DATA FOR PROCESSING:
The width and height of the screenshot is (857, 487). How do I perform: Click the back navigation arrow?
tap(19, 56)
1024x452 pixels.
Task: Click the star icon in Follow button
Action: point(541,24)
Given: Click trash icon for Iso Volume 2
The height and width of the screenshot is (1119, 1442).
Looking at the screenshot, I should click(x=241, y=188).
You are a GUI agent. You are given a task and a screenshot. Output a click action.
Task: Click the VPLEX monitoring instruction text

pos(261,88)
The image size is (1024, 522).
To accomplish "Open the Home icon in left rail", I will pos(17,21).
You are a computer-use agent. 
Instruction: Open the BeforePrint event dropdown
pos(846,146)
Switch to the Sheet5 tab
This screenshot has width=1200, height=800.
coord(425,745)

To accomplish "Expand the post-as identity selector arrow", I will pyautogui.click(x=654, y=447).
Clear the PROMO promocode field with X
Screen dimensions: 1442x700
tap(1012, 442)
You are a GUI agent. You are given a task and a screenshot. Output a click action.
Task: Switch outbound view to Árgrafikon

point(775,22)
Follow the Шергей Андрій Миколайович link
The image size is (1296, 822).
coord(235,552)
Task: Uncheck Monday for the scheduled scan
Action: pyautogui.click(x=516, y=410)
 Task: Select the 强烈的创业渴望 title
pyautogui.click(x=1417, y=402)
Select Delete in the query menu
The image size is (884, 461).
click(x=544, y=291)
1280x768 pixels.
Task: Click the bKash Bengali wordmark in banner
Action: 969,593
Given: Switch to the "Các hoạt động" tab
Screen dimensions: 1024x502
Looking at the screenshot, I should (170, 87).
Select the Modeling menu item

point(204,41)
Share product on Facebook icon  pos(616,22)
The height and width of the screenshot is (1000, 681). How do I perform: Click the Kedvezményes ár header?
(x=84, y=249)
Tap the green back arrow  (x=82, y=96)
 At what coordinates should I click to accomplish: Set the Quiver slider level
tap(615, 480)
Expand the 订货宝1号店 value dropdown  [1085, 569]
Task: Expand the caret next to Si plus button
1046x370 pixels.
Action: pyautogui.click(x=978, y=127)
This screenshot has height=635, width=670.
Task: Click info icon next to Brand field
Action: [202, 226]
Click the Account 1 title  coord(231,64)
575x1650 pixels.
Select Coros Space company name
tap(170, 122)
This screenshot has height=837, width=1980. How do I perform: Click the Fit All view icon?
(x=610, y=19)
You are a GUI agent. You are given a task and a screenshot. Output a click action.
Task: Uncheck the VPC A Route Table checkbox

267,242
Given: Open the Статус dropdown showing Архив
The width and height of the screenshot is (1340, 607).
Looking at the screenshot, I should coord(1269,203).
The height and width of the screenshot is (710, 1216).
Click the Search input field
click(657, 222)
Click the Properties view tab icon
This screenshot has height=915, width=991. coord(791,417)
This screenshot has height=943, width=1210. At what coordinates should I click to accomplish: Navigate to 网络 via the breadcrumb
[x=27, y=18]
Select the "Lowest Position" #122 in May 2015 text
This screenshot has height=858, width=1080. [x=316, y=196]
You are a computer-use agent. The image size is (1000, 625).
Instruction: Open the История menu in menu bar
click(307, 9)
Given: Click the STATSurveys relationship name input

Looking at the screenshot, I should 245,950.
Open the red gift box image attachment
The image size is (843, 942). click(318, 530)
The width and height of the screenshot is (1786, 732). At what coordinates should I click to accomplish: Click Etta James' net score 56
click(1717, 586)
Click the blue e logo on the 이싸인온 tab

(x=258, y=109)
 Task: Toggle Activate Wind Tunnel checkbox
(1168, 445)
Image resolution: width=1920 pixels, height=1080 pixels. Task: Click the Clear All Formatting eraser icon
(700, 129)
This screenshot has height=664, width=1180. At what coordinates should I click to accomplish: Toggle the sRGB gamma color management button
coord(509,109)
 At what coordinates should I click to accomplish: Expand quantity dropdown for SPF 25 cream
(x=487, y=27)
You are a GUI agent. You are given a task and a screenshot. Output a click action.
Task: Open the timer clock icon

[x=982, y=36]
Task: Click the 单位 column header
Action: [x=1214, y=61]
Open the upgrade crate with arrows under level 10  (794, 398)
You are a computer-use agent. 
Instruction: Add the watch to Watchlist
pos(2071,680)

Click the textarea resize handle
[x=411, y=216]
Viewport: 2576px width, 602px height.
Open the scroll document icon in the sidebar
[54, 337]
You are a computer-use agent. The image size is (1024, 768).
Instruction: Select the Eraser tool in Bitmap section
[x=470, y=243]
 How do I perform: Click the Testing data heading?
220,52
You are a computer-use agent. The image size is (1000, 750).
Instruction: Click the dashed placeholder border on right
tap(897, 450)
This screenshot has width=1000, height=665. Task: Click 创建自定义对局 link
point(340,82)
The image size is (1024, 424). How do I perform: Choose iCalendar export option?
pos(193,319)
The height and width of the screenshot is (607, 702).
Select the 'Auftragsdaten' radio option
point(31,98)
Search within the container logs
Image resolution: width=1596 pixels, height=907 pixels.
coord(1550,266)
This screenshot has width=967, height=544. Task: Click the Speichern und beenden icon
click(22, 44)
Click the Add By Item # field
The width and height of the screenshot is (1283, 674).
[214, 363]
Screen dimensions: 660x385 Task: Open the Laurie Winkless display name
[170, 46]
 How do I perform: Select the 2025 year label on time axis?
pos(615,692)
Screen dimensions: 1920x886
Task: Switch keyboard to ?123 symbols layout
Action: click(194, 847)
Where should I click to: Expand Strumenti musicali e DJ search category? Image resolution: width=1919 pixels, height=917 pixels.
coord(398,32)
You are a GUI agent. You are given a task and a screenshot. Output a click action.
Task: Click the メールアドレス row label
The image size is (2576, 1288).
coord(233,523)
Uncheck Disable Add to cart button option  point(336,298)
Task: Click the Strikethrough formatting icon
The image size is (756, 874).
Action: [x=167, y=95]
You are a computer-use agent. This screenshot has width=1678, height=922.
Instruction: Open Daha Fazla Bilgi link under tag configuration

WHAT YOU ARE ASKED TO DO: Reproduce the listing above exactly, in its entirety.

YOUR RESPONSE:
The width and height of the screenshot is (857, 487). How do I perform: Click the back navigation arrow?
tap(19, 56)
1024x452 pixels.
Task: Click the star icon in Follow button
Action: point(541,24)
Given: Click trash icon for Iso Volume 2
The height and width of the screenshot is (1119, 1442).
Looking at the screenshot, I should click(x=241, y=188).
You are a GUI agent. You are given a task and a screenshot. Output a click action.
Task: Click the VPLEX monitoring instruction text

pos(261,88)
The image size is (1024, 522).
To accomplish "Open the Home icon in left rail", I will pos(17,21).
You are a computer-use agent. 
Instruction: Open the BeforePrint event dropdown
pos(846,146)
Switch to the Sheet5 tab
This screenshot has width=1200, height=800.
coord(425,745)

To accomplish "Expand the post-as identity selector arrow", I will pyautogui.click(x=654, y=447).
Clear the PROMO promocode field with X
Screen dimensions: 1442x700
tap(1012, 442)
You are a GUI agent. You are given a task and a screenshot. Output a click action.
Task: Switch outbound view to Árgrafikon

point(775,22)
Follow the Шергей Андрій Миколайович link
The image size is (1296, 822).
coord(235,552)
Task: Uncheck Monday for the scheduled scan
Action: pyautogui.click(x=516, y=410)
 Task: Select the 强烈的创业渴望 title
pyautogui.click(x=1417, y=402)
Select Delete in the query menu
The image size is (884, 461).
click(x=544, y=291)
1280x768 pixels.
Task: Click the bKash Bengali wordmark in banner
Action: 969,593
Given: Switch to the "Các hoạt động" tab
Screen dimensions: 1024x502
Looking at the screenshot, I should (170, 87).
Select the Modeling menu item

point(204,41)
Share product on Facebook icon  pos(616,22)
The height and width of the screenshot is (1000, 681). How do I perform: Click the Kedvezményes ár header?
(x=84, y=249)
Tap the green back arrow  (x=82, y=96)
 At what coordinates should I click to accomplish: Set the Quiver slider level
tap(615, 480)
Expand the 订货宝1号店 value dropdown  [1085, 569]
Task: Expand the caret next to Si plus button
1046x370 pixels.
Action: pyautogui.click(x=978, y=127)
This screenshot has height=635, width=670.
Task: Click info icon next to Brand field
Action: [202, 226]
Click the Account 1 title  coord(231,64)
575x1650 pixels.
Select Coros Space company name
tap(170, 122)
This screenshot has height=837, width=1980. How do I perform: Click the Fit All view icon?
(x=610, y=19)
You are a GUI agent. You are given a task and a screenshot. Output a click action.
Task: Uncheck the VPC A Route Table checkbox

267,242
Given: Open the Статус dropdown showing Архив
The width and height of the screenshot is (1340, 607).
Looking at the screenshot, I should coord(1269,203).
The height and width of the screenshot is (710, 1216).
Click the Search input field
click(657, 222)
Click the Properties view tab icon
This screenshot has height=915, width=991. coord(791,417)
This screenshot has height=943, width=1210. At what coordinates should I click to accomplish: Navigate to 网络 via the breadcrumb
[x=27, y=18]
Select the "Lowest Position" #122 in May 2015 text
This screenshot has height=858, width=1080. [x=316, y=196]
You are a computer-use agent. The image size is (1000, 625).
Instruction: Open the История menu in menu bar
click(307, 9)
Given: Click the STATSurveys relationship name input

Looking at the screenshot, I should 245,950.
Open the red gift box image attachment
The image size is (843, 942). click(318, 530)
The width and height of the screenshot is (1786, 732). At what coordinates should I click to accomplish: Click Etta James' net score 56
click(1717, 586)
Click the blue e logo on the 이싸인온 tab

(x=258, y=109)
 Task: Toggle Activate Wind Tunnel checkbox
(1168, 445)
Image resolution: width=1920 pixels, height=1080 pixels. Task: Click the Clear All Formatting eraser icon
(700, 129)
This screenshot has height=664, width=1180. At what coordinates should I click to accomplish: Toggle the sRGB gamma color management button
coord(509,109)
 At what coordinates should I click to accomplish: Expand quantity dropdown for SPF 25 cream
(x=487, y=27)
You are a GUI agent. You are given a task and a screenshot. Output a click action.
Task: Open the timer clock icon

[x=982, y=36]
Task: Click the 单位 column header
Action: [x=1214, y=61]
Open the upgrade crate with arrows under level 10  (794, 398)
You are a computer-use agent. 
Instruction: Add the watch to Watchlist
pos(2071,680)

Click the textarea resize handle
[x=411, y=216]
Viewport: 2576px width, 602px height.
Open the scroll document icon in the sidebar
[54, 337]
You are a computer-use agent. The image size is (1024, 768).
Instruction: Select the Eraser tool in Bitmap section
[x=470, y=243]
 How do I perform: Click the Testing data heading?
220,52
You are a computer-use agent. The image size is (1000, 750).
Instruction: Click the dashed placeholder border on right
tap(897, 450)
This screenshot has width=1000, height=665. Task: Click 创建自定义对局 link
point(340,82)
The image size is (1024, 424). How do I perform: Choose iCalendar export option?
pos(193,319)
The height and width of the screenshot is (607, 702).
Select the 'Auftragsdaten' radio option
point(31,98)
Search within the container logs
Image resolution: width=1596 pixels, height=907 pixels.
coord(1550,266)
This screenshot has width=967, height=544. Task: Click the Speichern und beenden icon
click(22, 44)
Click the Add By Item # field
The width and height of the screenshot is (1283, 674).
[214, 363]
Screen dimensions: 660x385 Task: Open the Laurie Winkless display name
[170, 46]
 How do I perform: Select the 2025 year label on time axis?
pos(615,692)
Screen dimensions: 1920x886
Task: Switch keyboard to ?123 symbols layout
Action: click(194, 847)
Where should I click to: Expand Strumenti musicali e DJ search category? Image resolution: width=1919 pixels, height=917 pixels.
coord(398,32)
You are a GUI agent. You are given a task and a screenshot. Output a click action.
Task: Click the メールアドレス row label
The image size is (2576, 1288).
coord(233,523)
Uncheck Disable Add to cart button option  point(336,298)
Task: Click the Strikethrough formatting icon
The image size is (756, 874).
Action: [x=167, y=95]
You are a computer-use agent. This screenshot has width=1678, height=922.
Instruction: Open Daha Fazla Bilgi link under tag configuration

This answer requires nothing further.